Please quote exactly the lines below from the line containing "Viewport: 1259px width, 837px" to the line containing "the Забор биоматериала", both lines included, and nothing else.
:: EXTRACTED ENTRIES
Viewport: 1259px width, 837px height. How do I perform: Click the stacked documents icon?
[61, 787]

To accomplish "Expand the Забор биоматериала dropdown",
::::
:: EXTRACTED ENTRIES
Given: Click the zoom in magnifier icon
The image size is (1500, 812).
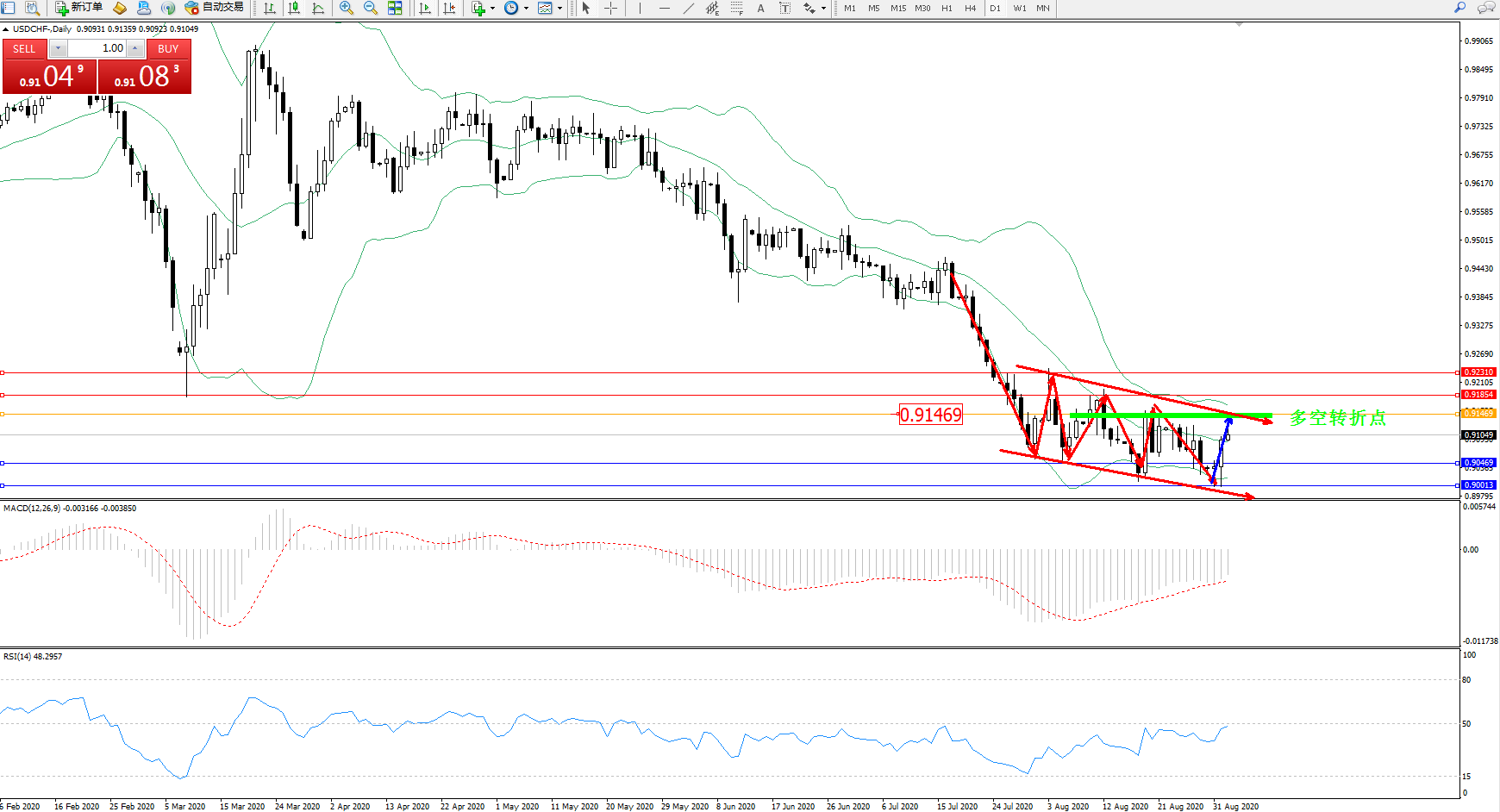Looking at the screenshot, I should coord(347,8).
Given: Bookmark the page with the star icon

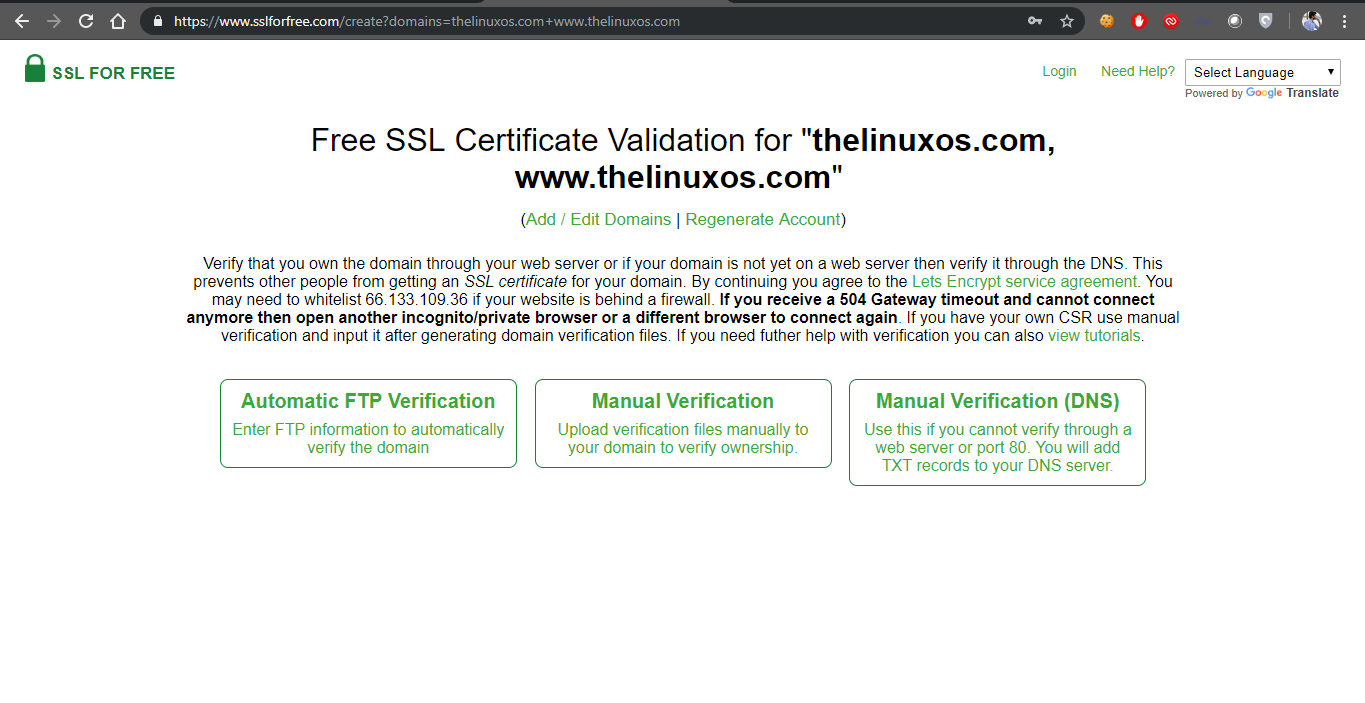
::::
## EXPECTED ANSWER
Viewport: 1259px width, 837px height. How do I perform: Click the stacked documents icon?
[61, 787]

To accomplish "Expand the Забор биоматериала dropdown",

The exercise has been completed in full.